| Task instructions |
Turn the rows from the line with "Given: Uncheck the" to the line with "Looking at the screenshot, I should tap(1251, 61)." into a numbered list, skipping blank lines and leaving out the pictures.

| Entries supplied |
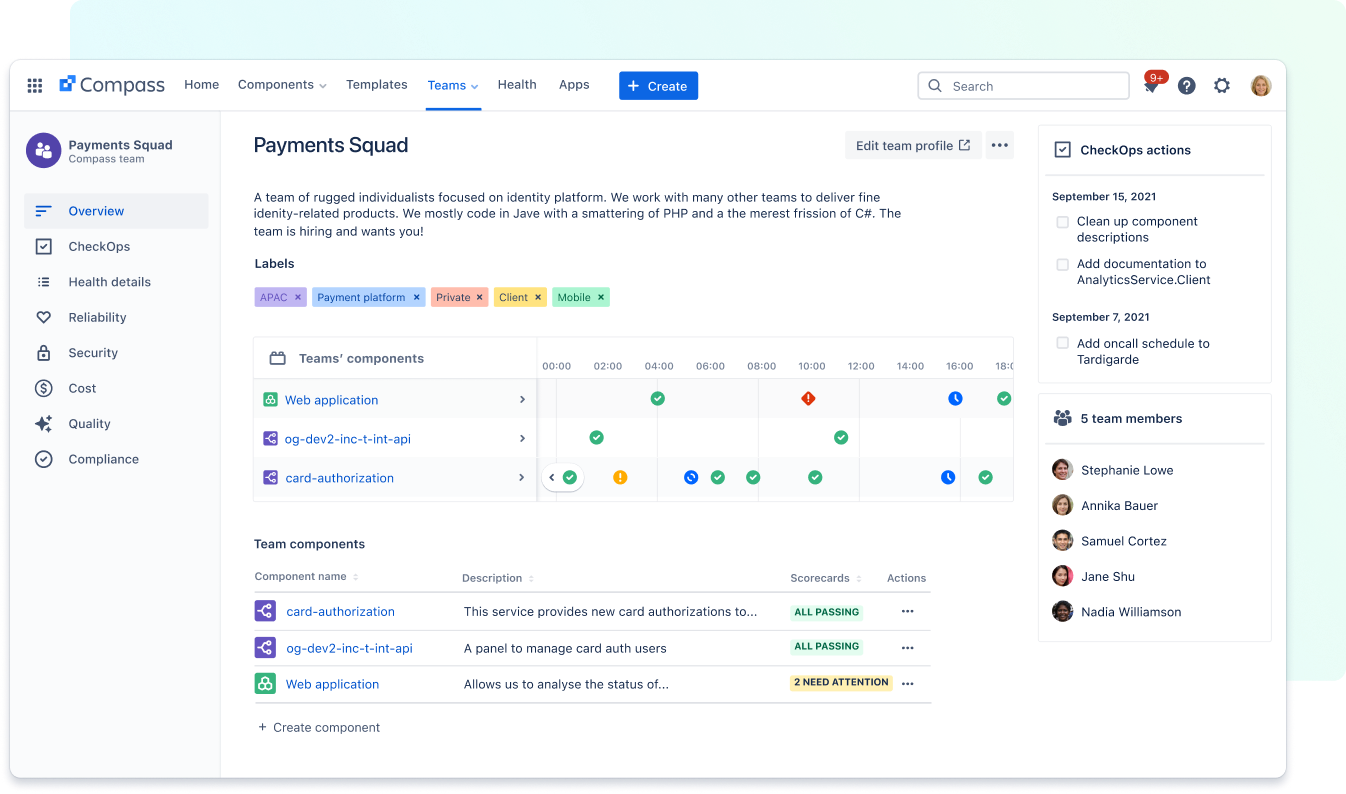Check Add oncall schedule to Tardigarde task
The image size is (1346, 794).
[1062, 343]
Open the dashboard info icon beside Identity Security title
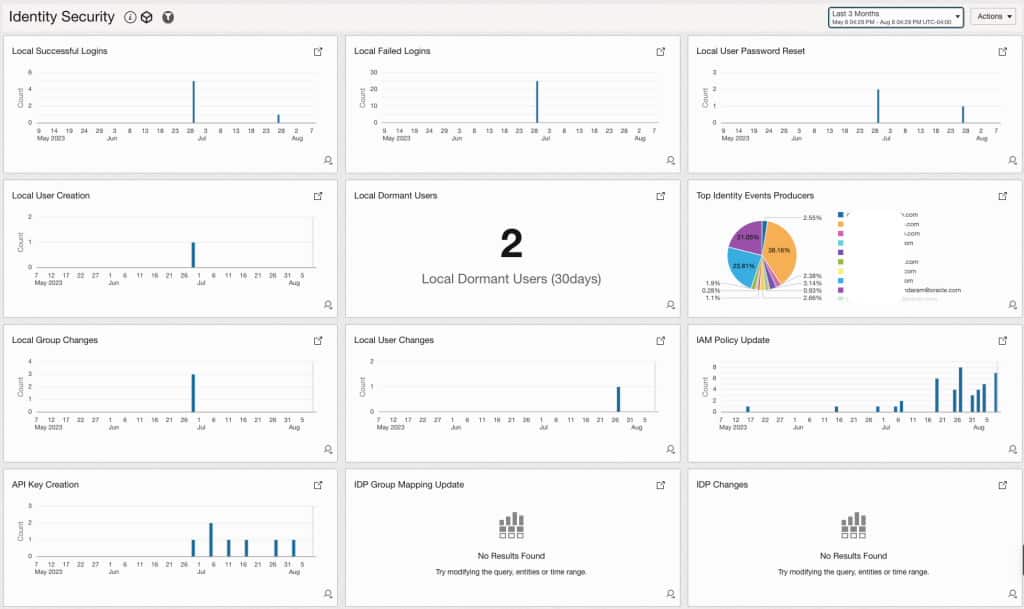The width and height of the screenshot is (1024, 609). 130,17
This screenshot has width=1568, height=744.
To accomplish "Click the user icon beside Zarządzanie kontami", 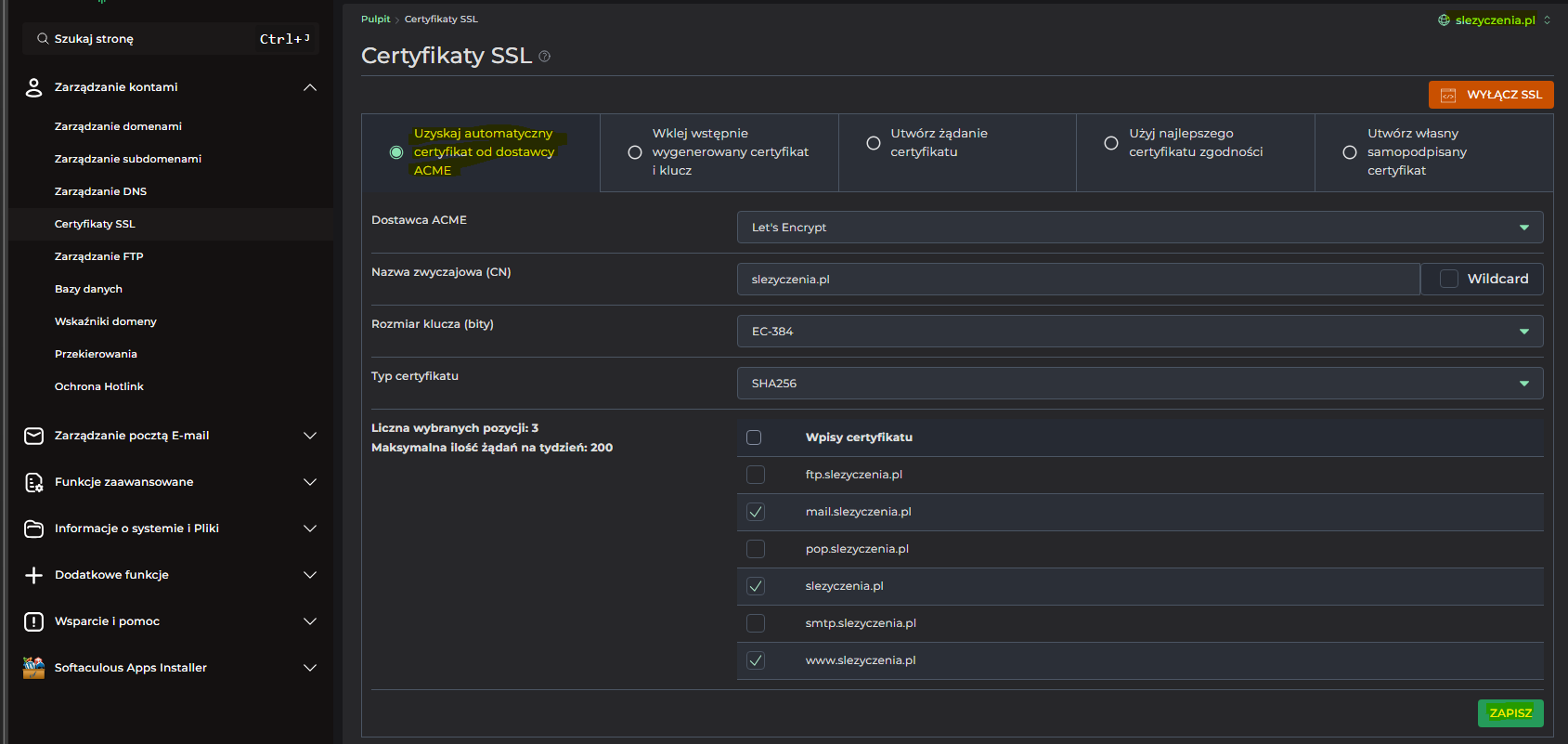I will 33,87.
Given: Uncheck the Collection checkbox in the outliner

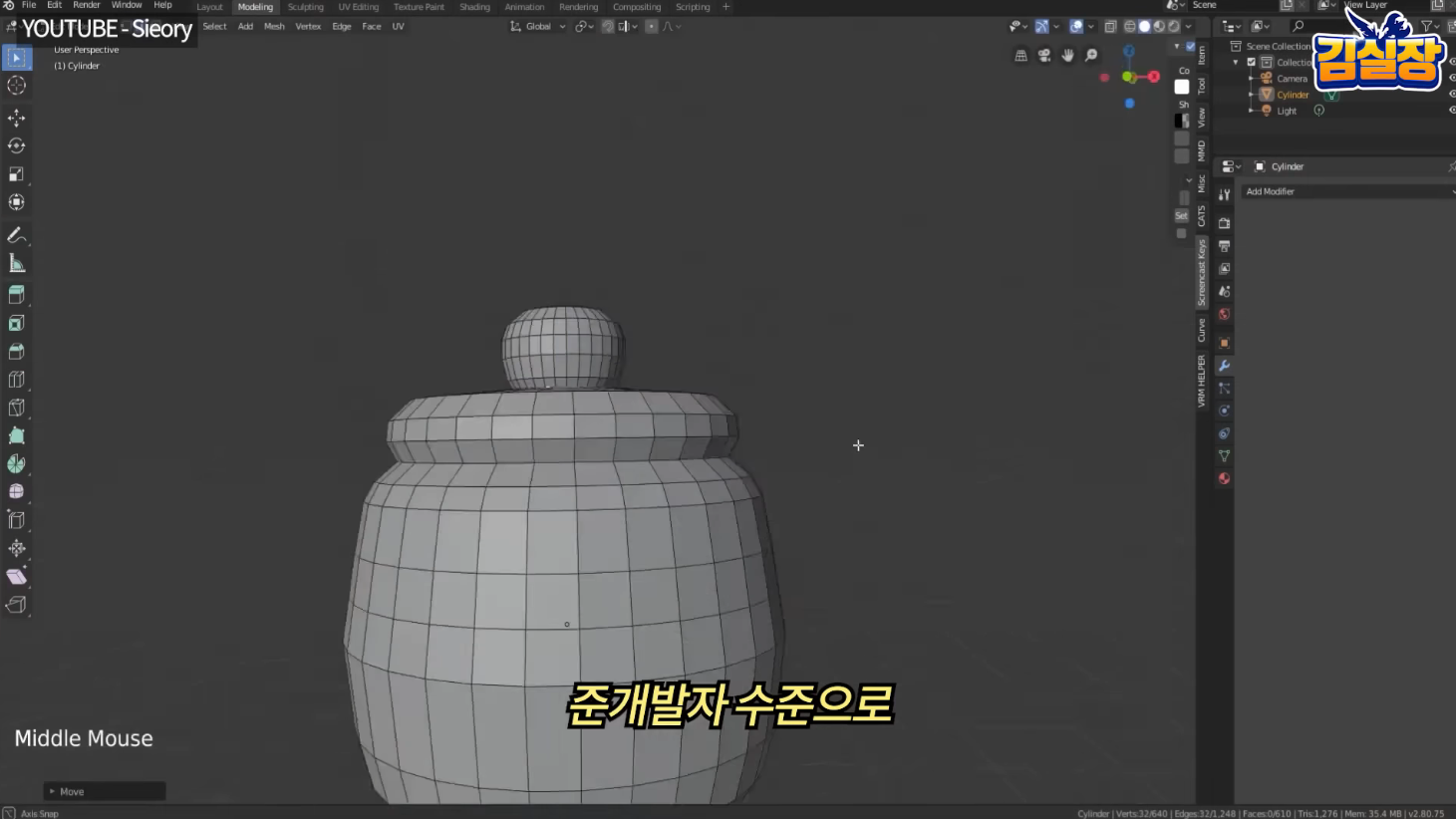Looking at the screenshot, I should tap(1251, 61).
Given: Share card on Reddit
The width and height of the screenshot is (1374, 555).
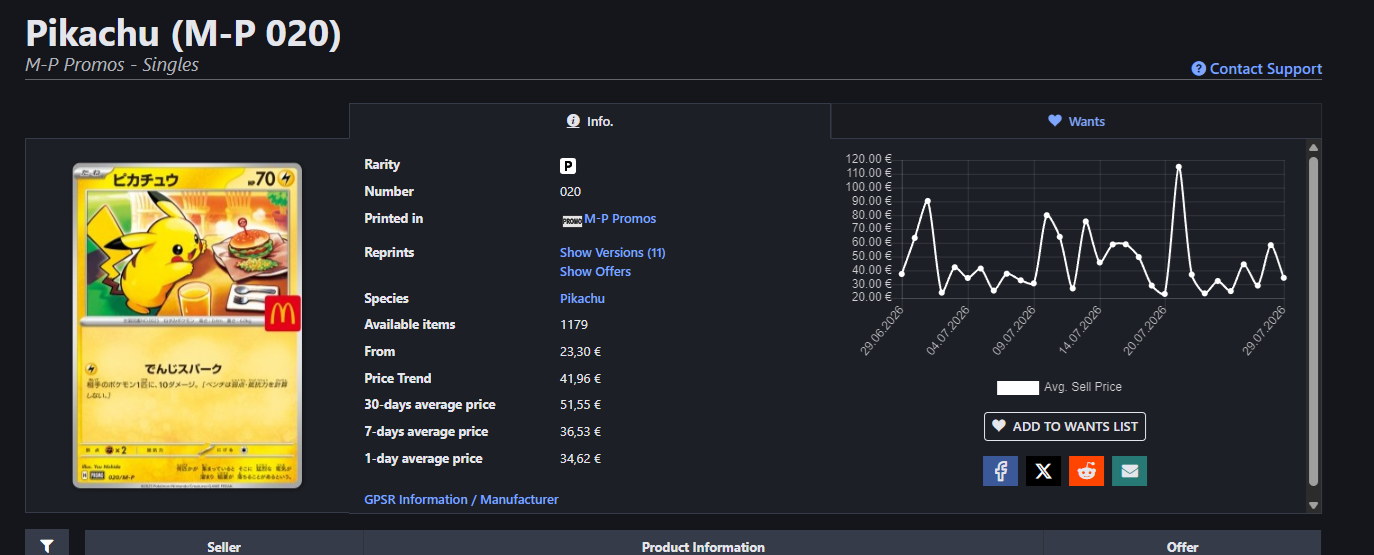Looking at the screenshot, I should pos(1086,471).
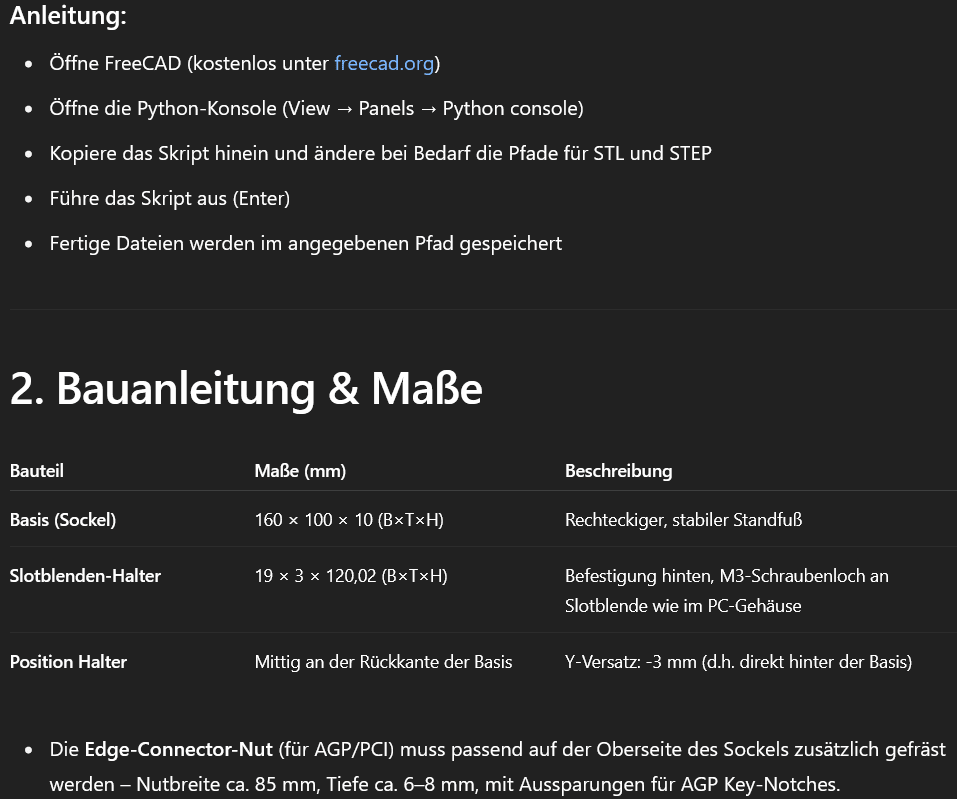Click the 'Rechteckiger, stabiler Standfuß' description
The width and height of the screenshot is (957, 799).
point(684,519)
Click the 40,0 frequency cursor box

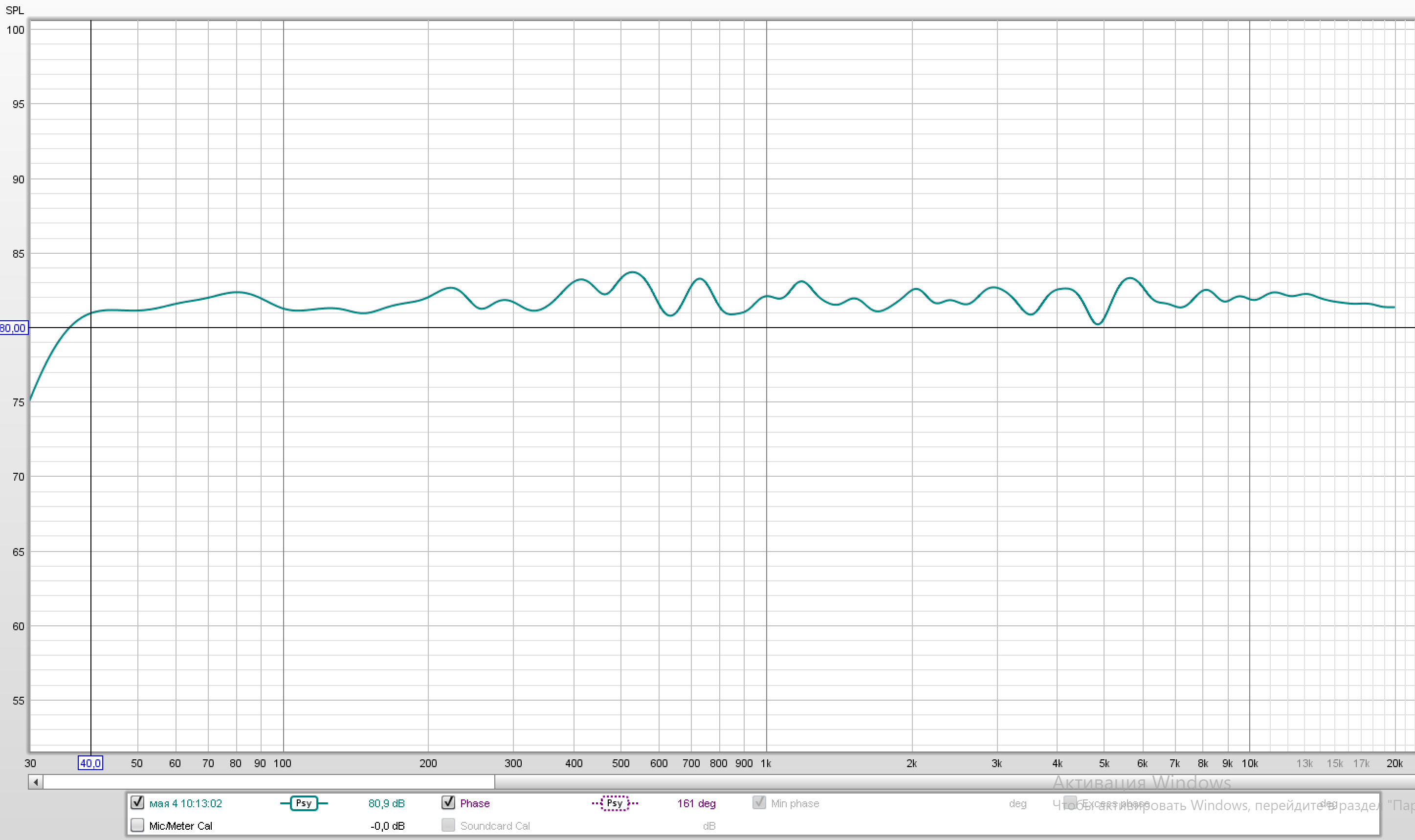pos(90,763)
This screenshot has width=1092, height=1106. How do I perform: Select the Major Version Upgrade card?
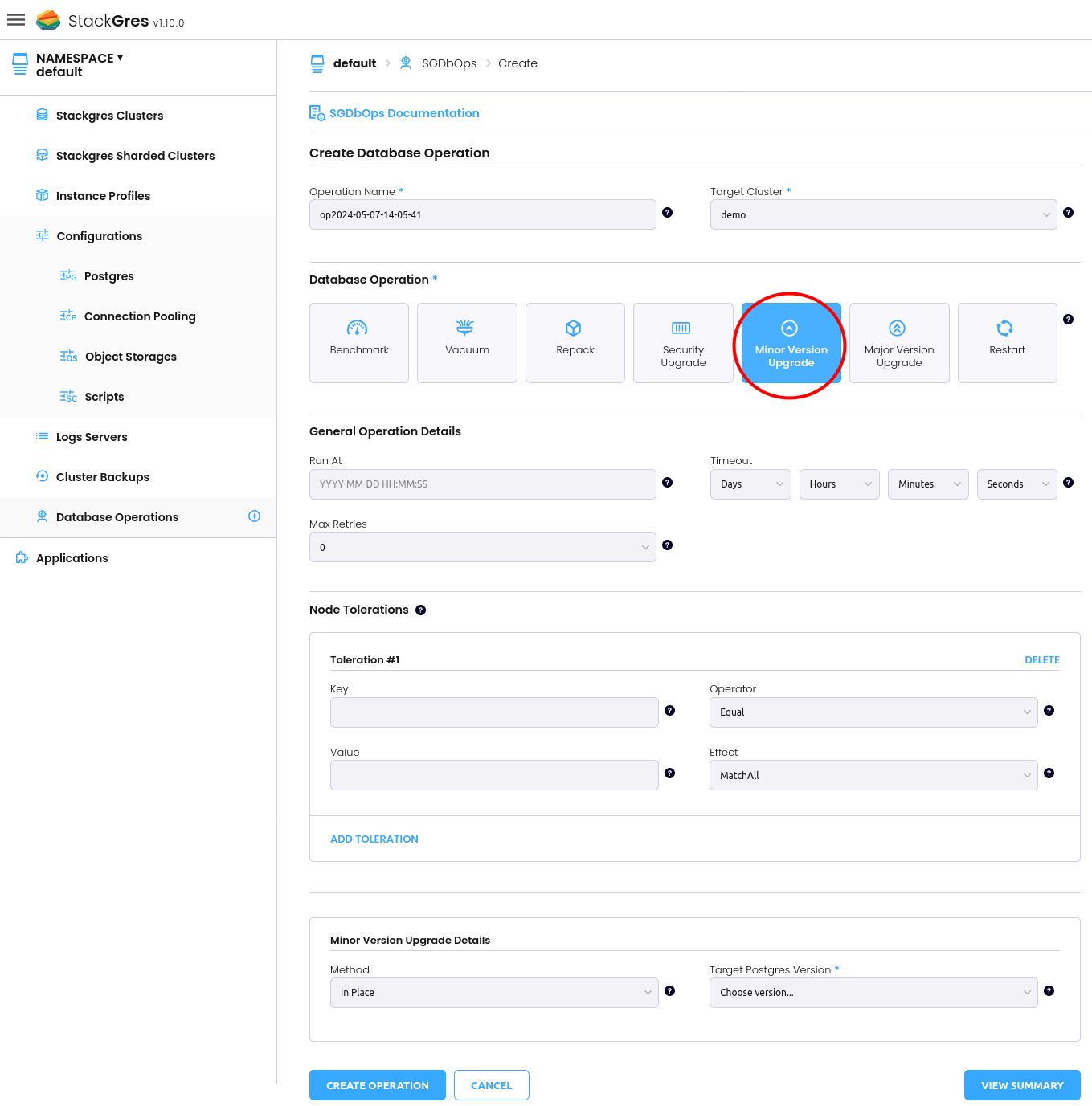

| Solved problem |
1. Given: Uncheck the Collection checkbox in the outliner
2. Looking at the screenshot, I should tap(1251, 61).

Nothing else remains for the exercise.